*EXERCISE:*
Format the data from its start through the line containing "Action: (318, 73)" as a two-column CSV with the headers instruction and click_point. Put each value in a single quoted field, and replace any line breaks with spaces.

*EXTRACTED DATA:*
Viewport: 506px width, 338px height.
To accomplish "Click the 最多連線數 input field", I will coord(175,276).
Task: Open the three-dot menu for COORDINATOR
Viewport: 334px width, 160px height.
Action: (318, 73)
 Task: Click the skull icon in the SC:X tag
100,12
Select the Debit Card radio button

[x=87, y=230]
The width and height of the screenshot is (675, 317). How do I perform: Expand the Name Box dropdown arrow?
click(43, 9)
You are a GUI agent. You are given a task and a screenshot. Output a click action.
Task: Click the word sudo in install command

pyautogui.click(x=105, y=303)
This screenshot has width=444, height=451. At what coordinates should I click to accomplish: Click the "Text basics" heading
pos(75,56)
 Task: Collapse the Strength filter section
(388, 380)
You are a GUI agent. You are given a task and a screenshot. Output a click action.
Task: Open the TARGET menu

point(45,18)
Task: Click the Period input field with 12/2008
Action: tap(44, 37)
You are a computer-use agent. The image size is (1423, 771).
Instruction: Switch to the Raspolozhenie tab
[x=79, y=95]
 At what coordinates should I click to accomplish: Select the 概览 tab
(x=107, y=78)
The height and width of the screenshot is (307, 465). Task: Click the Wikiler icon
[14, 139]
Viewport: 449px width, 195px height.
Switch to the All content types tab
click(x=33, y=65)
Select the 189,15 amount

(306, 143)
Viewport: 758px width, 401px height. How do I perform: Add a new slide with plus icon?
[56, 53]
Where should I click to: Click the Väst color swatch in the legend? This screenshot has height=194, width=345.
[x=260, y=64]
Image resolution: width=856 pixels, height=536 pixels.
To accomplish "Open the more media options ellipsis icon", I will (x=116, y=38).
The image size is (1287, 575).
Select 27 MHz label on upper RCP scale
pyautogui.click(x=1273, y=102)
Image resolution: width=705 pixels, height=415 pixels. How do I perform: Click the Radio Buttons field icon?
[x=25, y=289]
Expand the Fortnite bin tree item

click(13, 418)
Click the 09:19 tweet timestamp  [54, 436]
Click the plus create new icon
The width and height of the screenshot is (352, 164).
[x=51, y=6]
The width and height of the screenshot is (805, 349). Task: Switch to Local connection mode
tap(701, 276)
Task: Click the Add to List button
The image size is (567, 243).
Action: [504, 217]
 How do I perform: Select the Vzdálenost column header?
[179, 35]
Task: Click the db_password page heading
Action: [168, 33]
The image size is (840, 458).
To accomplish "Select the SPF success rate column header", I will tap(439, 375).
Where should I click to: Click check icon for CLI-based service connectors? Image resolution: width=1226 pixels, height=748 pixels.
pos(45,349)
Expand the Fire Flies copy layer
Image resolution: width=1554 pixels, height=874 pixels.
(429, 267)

*THE RESULT:*
instruction,click_point
"Viewport: 506px width, 338px height. To accomplish ""Click the 最多連線數 input field"",","I will coord(175,276)."
"Task: Open the three-dot menu for COORDINATOR Viewport: 334px width, 160px height.","Action: (318, 73)"